The legislation touted as a bipartisan, ground-up collaboration from the Mountain Accord planning process would designate about 80,000 acres of Forest Service land to protect swaths of scenic ridgelines and allow ski resorts to own more land in their base areas. Backers say the bill would safeguard drinking water for the burgeoning Wasatch Front and preserve recreational opportunities and access, while helping to accommodate population growth.
"Utah once again leads the way in demonstrating the power of a collaborative approach to local problems," Chaffetz, R-Utah, said in a statement, noting that various parties who may not often agree sat down to work out a solution. "This bill will guide our growth and preservation efforts for decades to come."

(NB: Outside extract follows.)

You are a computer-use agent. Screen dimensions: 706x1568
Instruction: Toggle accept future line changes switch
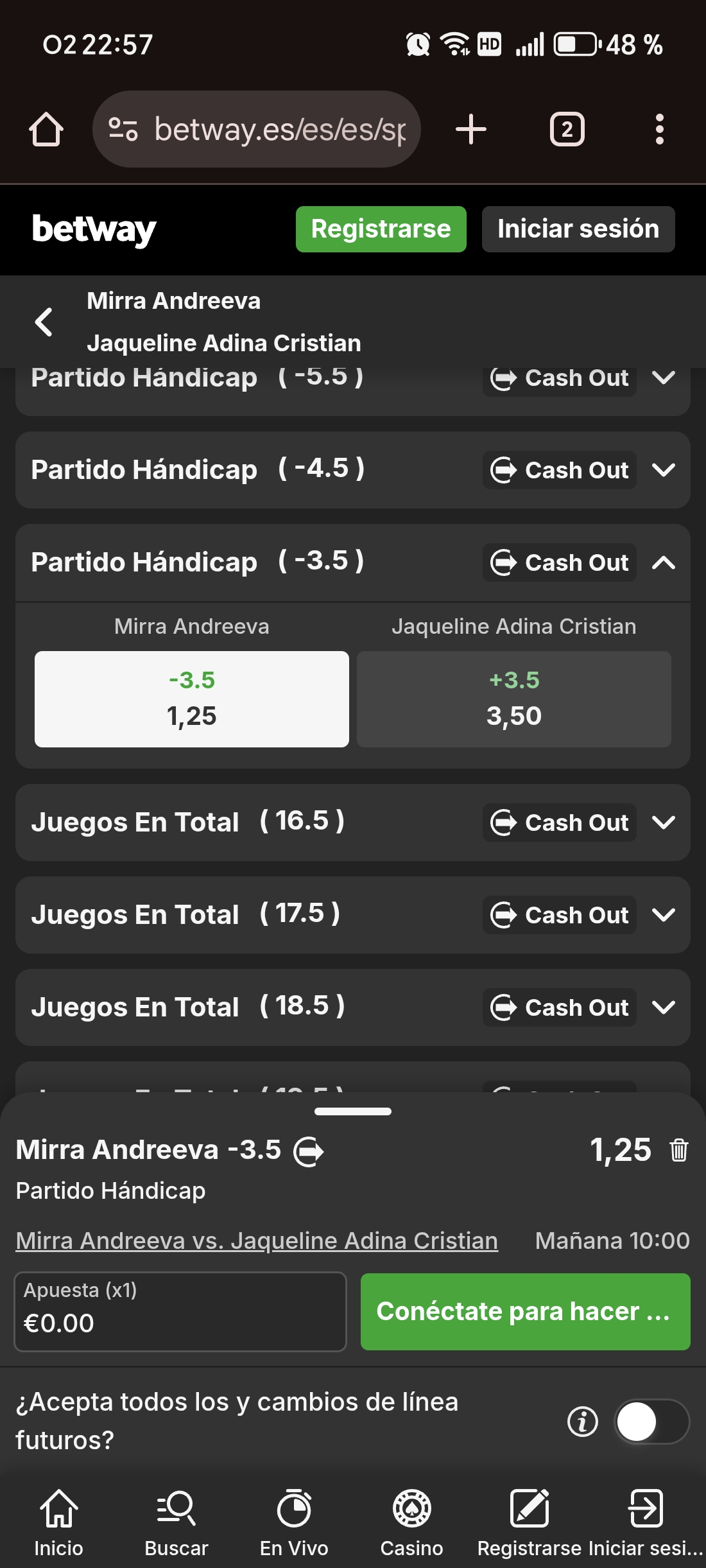651,1422
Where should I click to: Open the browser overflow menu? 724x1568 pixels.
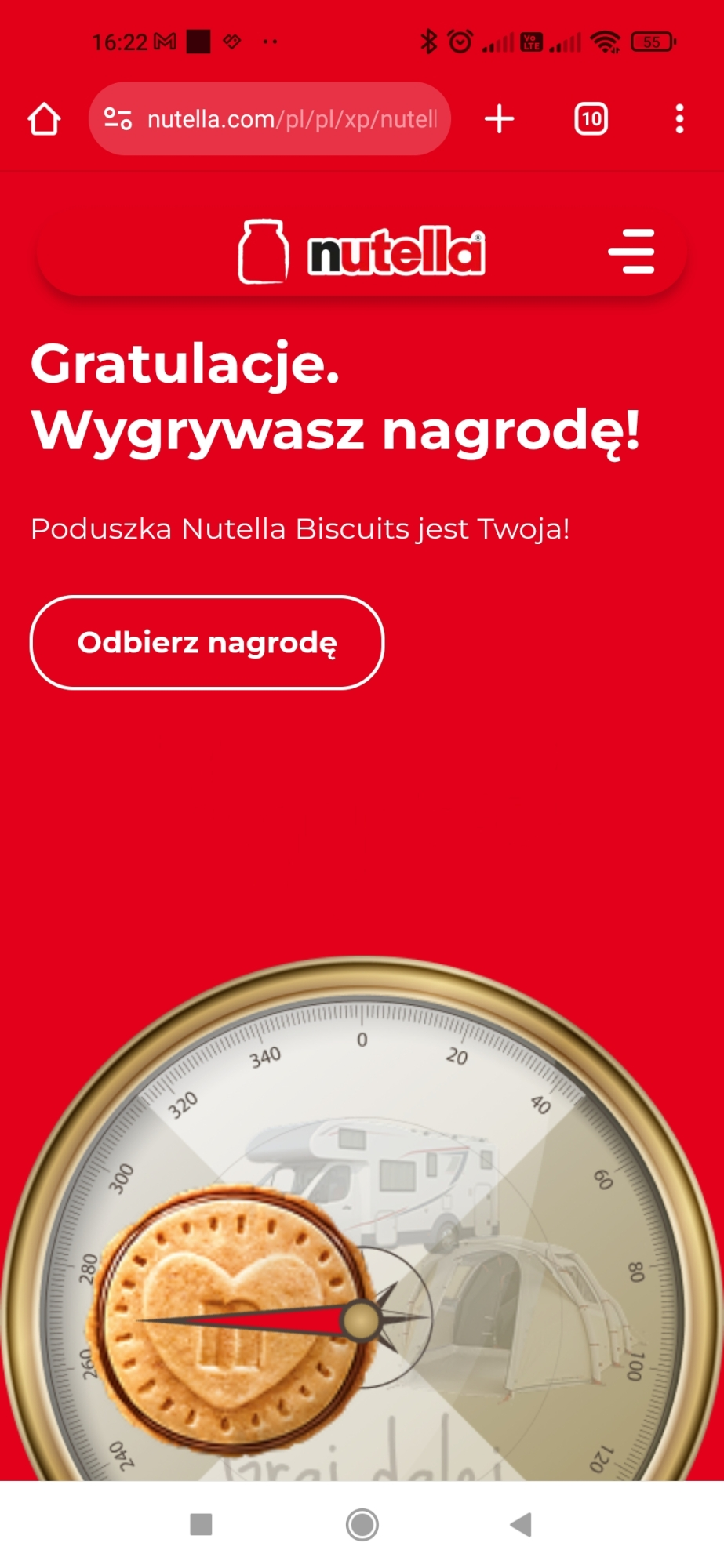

Chaffetz's office said the proposal, being introduced as Congress heads into summer break, came courtesy of consensus of local officials, state lawmakers and Gov. Gary Herbert's office as well as recreational interests, private businesses, environmental organizations and residents.
"There has been a lot of interest between recreational interests, environmental interests, ski resort interests, watershed," said Carl Fisher, executive director of Save Our Canyons, "and I think we've struck a good balance between everything."
He said the compromises were necessary to create the bill but noted that's how collaboration works.
"Going into this, we would have hoped it would have been more of a silver bullet for a lot of the initiatives we've been dealing with over the years," Fisher said. "In the end, I think this is really, really a huge step for conservation of the Wasatch Mountains."
Salt Lake County Mayor Ben McAdams, a Democrat, said the measure enjoys "really broad-based support" and called it a "major milestone" in the four-year process of looking at approaches to preserving and improving the central Wasatch Mountains.
"We know in this process that nobody can get 100 percent of what they want, but I believe what we've proposed, in the end, is a balance," McAdams said. "It's good for the environment, good for our watershed, good for hikers and mountain bikers and good for the ski industry and will help us improve transportation access."
McAdams framed the bill's introduction as just a start of the overall Mountain Accord planning but said it was a good one.
"There are still issues to be addressed in transportation, trail and recreation access in the canyons," he said, "but this federal legislation is a major piece of what needs to happen."
The measure, Chaffetz's office says, will:
• Continue all existing recreational uses and permits in the area.
• Adjust existing Wilderness Area boundaries of the Bonneville Shoreline Trail to accommodate transportation upgrades.
• Add about 8,000 acres of new wilderness.
• Authorize land exchanges between the Forest Service and ski resorts in Big and Little Cottonwood canyons.
• Bar new roads for vehicles on Forest Service land.
Monday's bill unveiling is one of two planned this week about Utah public lands. Chaffetz and fellow Utah Republican Rep. Rob Bishop say they will reveal by Friday their Public Lands Initiative to preserve and manage the Bears Ears region of southeastern Utah.